On July 1, state officials of South Carolina will focus their auditing investigation on 110,000 companies. With fewer than 100 employees each, the companies under investigation will be required to show that their employees are authorized to work in the United States and that they are complying with South Carolina’s Illegal Immigration Reform Act.
The majority of businesses under scrutiny are those most often guilty of employing foreign workers – landscaping companies, farms, restaurants, hotels, construction firms, and golf courses.
Larger companies of SC were audited last fall and the vast majority – 94% - were found to be in compliance. However, officials are not expecting a 94% rate this summer – “There may be some confusion,” said Jim Knight, communications director for the state Department of Labor, “We definitely don’t expect a 94% compliance rate.”

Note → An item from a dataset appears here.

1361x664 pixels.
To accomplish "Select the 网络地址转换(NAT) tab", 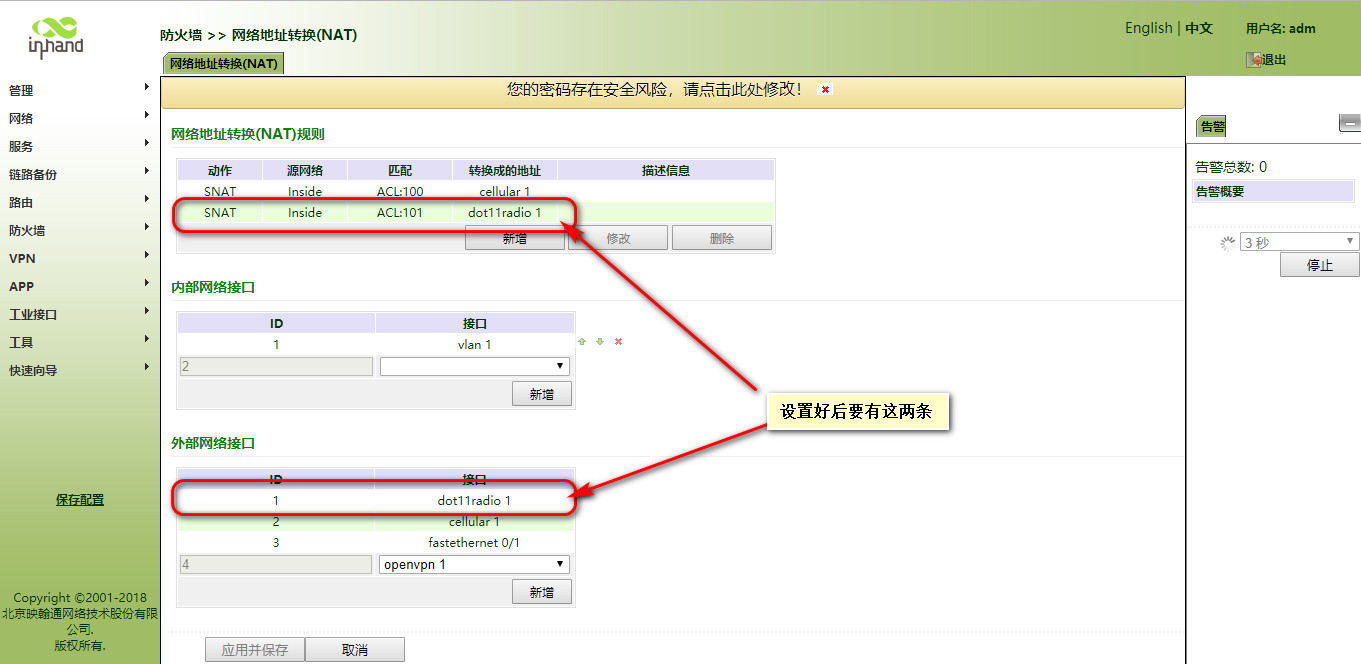I will point(223,64).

The owner of Pleasant Places landscaping in Mount Pleasant, South Carolina was fined $11,500 and another $20,000 in attorney fees after the state cited his business not just once, but twice for violating the immigration law. The business owner said he was confused over the new requirements that go above and beyond the federal requirements.
Employers must use one of two methods to verify the legal status of new workers. The can require employees to provide a South Carolina driver’s license or identification card, or a motor vehicle license from one of 26 other states whose requirements are as strict as the Palmetto State’s. Companies also can use the Department of Homeland Security’s online database, E-Verify, to verify the status of their employees.